本发明提供了一种含有阿西替尼的纳米纤维电纺膜，由阿西替尼、胶原和聚己内酯组成。本发明还提供该纳米纤维电纺膜的制备方法和应用。本发明提供的纳米纤维电纺膜生物相容性好，可降解吸收，并能够显著抑制血管生成，从而解决了软骨在皮下环境中再生容易骨化的问题。

Description

一种含有阿西替尼的纳米纤维电纺膜及其制备方法和应用

技术领域

本发明涉及生物医用材料技术领域，尤其是涉及一种含有阿西替尼的纳米纤维电纺膜及其制备方法和应用。

背景技术

软骨是一种细胞紧紧镶嵌在高度致密的天然细胞外基质(ECM)中的无血管、无神经、无淋巴的组织。由于软骨的再生能力很差，其修复重建一直是临床治疗的一大难题。组织工程技术为软骨缺损的修复提供了新途径，其中关节软骨修复已经初步实现了临床转化，但是针对皮下环境中的软骨缺损(如耳、鼻、气管等的软骨缺损)则一直没有取得突破性进展。皮下软骨再生的主要困境是，在将具有临床应用前景的干细胞构建的软骨组织植入关节微环境时，很容易形成稳定的软骨组织并修复缺损；但植入皮下微环境时，却容易发生骨化或纤维化从而丧失软骨表型和功能。

这可能与干细胞在修复缺损时所处的不同生存微环境有关：关节环境没有血管，而皮下环境血管丰富。发育生物学研究已证实，软骨内骨化主要是由于软骨细胞肥大化，分泌的关键性因子，如血管内皮生长因子(vascular endothelial growth factor,VEGF)诱导内皮细胞入侵并形成血管，最终使成骨细胞、破骨细胞向软骨基质转移并骨化。软骨内骨化的关键启动因素是血管化，这也是长干骨发育的经典模式。

目前研究者们采用各种方法来抑制干细胞再生软骨的骨化：(1)He等人[He etal.Electrospun gelatin/polycaprolactone nanofibrous membranes combined with acoculture of bone marrow stromal cells and chondrocytes for cartilageengineering,Int J Nanomedicine.2015,10:2089-99.]将干细胞和软骨细胞混合共培养来构建软骨组织以抑制骨化，但是软骨细胞来源有限，需要经历二次手术取材，创伤大，无法广泛应用于临床。(2)Liu等人[Liu et al.The dependence of in vivo stableectopic chondrogenesis by human mesenchymal stem cells on chondrogenicdifferentiation in vitro.Biomaterials.2008,29:2183-92.]通过长期(12周)体外诱导培养，可使干细胞分化而来的软骨细胞成熟化。但长期的体外诱导培养，需花费大量人力物力，并且细胞容易导致感染，对临床推广应用极为不利。

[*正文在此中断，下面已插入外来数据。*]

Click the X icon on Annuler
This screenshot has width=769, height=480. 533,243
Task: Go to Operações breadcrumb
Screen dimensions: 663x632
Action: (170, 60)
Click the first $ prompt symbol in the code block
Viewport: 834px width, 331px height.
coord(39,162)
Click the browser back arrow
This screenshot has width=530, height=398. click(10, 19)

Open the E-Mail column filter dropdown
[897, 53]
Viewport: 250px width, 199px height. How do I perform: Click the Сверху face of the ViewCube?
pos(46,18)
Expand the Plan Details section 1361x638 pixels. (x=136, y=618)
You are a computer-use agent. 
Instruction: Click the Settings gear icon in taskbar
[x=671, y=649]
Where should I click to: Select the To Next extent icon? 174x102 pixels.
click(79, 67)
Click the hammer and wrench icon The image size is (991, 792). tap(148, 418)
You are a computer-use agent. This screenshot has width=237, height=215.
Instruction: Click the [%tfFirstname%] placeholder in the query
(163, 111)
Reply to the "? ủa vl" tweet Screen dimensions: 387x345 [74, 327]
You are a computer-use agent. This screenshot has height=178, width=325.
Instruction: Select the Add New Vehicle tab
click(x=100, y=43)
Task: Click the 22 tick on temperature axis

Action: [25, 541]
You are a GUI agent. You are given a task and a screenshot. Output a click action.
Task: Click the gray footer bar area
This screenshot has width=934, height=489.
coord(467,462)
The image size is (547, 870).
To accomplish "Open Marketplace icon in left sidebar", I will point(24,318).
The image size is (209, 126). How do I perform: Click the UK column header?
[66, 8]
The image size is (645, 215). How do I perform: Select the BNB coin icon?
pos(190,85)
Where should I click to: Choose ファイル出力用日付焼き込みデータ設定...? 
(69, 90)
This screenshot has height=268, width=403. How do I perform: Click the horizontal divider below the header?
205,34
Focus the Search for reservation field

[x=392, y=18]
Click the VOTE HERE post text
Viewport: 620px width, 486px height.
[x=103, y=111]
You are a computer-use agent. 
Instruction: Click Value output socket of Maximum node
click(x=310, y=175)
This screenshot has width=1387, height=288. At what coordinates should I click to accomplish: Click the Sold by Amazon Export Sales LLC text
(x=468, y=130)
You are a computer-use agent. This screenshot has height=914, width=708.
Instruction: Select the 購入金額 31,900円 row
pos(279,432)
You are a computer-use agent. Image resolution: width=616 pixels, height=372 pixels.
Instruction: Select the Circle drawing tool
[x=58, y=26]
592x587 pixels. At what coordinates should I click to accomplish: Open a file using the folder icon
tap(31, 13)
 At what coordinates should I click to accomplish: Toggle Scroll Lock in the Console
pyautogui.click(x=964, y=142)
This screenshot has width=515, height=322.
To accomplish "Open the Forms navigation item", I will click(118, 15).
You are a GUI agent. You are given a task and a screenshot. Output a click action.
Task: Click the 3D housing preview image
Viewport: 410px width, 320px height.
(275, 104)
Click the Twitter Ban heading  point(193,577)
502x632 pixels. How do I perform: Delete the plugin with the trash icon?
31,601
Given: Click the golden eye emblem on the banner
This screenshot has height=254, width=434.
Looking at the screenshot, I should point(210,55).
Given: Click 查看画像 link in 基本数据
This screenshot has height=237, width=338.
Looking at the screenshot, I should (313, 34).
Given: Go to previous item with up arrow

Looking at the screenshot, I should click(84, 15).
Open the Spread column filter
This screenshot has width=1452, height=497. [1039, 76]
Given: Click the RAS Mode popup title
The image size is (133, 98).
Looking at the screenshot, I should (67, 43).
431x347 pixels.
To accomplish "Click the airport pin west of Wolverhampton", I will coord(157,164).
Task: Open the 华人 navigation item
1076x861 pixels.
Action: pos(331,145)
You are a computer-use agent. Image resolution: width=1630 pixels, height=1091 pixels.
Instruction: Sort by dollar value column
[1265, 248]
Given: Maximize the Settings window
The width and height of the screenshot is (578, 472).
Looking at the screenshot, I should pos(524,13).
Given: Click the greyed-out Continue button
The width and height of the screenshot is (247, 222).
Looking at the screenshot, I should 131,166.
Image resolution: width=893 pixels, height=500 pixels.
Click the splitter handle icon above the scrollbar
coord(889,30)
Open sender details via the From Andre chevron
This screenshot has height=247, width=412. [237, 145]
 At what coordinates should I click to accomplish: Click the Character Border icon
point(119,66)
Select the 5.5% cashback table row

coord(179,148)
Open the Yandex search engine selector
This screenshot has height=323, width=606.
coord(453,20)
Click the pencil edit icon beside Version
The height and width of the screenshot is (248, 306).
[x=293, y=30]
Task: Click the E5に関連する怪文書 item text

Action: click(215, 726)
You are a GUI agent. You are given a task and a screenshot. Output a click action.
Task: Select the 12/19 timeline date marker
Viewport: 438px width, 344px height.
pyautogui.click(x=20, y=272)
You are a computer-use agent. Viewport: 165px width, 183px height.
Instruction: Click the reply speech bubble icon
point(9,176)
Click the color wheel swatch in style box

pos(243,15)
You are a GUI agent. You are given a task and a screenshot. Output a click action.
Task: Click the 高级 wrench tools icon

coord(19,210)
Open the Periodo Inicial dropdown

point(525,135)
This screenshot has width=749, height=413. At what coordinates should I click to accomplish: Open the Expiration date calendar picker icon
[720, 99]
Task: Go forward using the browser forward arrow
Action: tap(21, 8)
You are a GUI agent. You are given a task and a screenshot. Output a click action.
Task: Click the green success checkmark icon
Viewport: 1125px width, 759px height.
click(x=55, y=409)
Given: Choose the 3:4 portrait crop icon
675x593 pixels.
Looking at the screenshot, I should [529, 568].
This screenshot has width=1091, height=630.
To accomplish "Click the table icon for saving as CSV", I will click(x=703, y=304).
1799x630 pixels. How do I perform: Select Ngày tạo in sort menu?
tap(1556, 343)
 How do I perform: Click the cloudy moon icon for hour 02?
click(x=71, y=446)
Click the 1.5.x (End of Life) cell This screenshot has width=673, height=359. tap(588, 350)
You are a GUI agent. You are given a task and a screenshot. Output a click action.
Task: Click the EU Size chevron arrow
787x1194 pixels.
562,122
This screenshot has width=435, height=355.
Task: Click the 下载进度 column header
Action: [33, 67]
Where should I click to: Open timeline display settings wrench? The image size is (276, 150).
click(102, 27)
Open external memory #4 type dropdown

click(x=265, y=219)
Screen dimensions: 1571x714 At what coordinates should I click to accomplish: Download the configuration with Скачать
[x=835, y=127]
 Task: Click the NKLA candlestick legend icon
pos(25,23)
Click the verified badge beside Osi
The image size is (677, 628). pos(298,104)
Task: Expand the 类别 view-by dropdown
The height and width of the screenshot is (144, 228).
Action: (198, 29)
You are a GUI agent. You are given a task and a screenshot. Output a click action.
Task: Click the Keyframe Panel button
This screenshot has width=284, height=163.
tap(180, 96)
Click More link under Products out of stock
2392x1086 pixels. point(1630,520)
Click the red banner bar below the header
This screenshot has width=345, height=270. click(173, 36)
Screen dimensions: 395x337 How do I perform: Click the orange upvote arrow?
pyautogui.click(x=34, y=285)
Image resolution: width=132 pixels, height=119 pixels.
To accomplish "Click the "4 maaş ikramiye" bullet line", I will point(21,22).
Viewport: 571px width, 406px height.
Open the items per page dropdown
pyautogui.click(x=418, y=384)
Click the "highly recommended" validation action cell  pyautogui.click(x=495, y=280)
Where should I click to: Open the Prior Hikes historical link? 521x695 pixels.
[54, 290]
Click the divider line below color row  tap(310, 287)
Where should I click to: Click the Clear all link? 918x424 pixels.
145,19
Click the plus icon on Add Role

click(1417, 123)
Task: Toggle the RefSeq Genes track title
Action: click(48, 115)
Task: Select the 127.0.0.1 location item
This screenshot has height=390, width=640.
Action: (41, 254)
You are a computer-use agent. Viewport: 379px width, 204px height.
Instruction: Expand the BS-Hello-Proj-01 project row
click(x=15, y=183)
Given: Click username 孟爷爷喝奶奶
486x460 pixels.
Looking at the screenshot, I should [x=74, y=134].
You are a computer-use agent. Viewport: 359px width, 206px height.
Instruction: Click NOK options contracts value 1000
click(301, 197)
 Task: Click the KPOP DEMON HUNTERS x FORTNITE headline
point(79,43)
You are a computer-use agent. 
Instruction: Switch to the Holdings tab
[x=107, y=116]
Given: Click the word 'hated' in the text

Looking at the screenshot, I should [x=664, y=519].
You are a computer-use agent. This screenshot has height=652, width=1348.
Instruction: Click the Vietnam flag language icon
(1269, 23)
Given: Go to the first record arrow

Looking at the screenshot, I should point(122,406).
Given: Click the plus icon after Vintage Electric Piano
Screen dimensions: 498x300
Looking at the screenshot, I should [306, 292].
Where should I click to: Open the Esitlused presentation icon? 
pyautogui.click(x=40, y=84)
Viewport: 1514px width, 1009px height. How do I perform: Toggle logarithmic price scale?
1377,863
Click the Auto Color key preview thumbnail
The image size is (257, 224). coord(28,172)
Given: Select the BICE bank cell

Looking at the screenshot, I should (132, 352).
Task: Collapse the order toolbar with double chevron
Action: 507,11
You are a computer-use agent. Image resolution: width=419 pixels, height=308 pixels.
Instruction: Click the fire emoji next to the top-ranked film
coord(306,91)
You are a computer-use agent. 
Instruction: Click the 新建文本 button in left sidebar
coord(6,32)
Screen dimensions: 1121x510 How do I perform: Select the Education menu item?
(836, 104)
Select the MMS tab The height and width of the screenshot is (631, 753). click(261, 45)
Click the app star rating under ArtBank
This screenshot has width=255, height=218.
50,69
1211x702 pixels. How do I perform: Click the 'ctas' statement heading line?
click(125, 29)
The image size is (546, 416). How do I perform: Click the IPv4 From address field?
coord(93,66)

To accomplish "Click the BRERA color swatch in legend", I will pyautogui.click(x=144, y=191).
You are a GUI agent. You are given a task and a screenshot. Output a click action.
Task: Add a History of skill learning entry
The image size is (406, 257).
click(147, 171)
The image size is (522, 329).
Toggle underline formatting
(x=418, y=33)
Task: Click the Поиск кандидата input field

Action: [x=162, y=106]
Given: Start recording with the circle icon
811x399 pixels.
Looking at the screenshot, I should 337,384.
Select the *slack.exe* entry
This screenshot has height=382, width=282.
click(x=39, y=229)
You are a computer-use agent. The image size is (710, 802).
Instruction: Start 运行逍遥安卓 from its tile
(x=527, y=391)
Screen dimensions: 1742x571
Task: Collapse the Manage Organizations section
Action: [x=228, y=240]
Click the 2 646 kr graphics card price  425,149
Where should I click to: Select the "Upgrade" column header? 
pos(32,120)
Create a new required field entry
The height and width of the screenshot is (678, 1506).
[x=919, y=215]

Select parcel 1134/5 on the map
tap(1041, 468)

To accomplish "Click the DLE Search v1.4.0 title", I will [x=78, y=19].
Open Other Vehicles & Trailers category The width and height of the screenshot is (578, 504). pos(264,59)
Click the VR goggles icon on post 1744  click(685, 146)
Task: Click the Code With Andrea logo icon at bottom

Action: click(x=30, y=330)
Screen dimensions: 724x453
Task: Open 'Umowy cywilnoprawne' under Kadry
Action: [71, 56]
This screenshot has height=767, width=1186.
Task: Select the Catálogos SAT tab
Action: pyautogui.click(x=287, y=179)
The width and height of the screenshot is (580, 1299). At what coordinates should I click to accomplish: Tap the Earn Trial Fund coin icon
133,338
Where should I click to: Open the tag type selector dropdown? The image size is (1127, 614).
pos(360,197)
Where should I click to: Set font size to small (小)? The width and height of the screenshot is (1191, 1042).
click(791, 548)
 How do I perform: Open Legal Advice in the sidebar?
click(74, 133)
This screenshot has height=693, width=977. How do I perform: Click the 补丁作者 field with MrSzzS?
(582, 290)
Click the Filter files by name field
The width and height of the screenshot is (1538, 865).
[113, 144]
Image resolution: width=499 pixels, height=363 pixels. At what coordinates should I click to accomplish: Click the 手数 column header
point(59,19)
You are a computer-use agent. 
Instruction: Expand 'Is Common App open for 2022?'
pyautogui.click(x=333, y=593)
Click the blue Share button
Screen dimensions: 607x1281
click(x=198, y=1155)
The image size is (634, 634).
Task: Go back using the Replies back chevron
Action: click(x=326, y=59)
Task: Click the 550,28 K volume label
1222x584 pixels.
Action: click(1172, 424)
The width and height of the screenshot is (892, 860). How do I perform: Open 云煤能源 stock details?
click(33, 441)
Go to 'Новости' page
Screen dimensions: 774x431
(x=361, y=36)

阿西替尼(Axitinib)是辉瑞公司研发的新一代抗肿瘤药物，临床上主要用于既往接受过一种酪氨酸激酶抑制剂或细胞因子治疗失败的进展期肾细胞癌(RCC)的成人患者。阿西替尼具有显著的抗血管活性，它可选择性地抑制血管内皮生长因子受体的活性，从而减少血管的生成，抑制肿瘤的生长。2012年国际多中心AXIS研究显示，阿昔替尼优于索拉非尼(NCT00678392)，2015年中国临床研究显示，阿昔替尼优于索拉非尼。阿西替尼同时具有超强的化学结构稳定性，它是一种小分子化合物，分子式：C₂₂H₁₈N₄OS，分子量：386.47，不像单克隆抗体等大分子蛋白质，在载入材料的过程中空间结构容易遭到破坏从而失去活性。

静电纺丝技术是一种利用高压静电场力将聚合物制备成纳-微米超细纤维的制备技术。胶原是一种天然的高分子材料，具有极佳的细胞亲和性。聚己内酯(PCL)是经美国FDA认证的一种医用可生物降解的合成材料，具有良好的生物相容性和优良的力学性能。

发明内容

为解决软骨在皮下环境中再生容易骨化的问题，本发明提供一种生物相容性好，可降解吸收，并能够显著抑制血管生成的纳米纤维材料。

本发明采用下述技术方案：

第一方面，本发明提供一种抑制干细胞再生软骨骨化的纳米纤维电纺膜，其为载入阿西替尼的胶原/聚己内酯纳米纤维电纺膜。

可选的，所述阿西替尼的载入量不少于1％。

可选的，所述阿西替尼的载入量为2％～20％。

可选的，阿西替尼、胶原和聚己内酯的质量比为2％-20％：5％-90％：5％-90％。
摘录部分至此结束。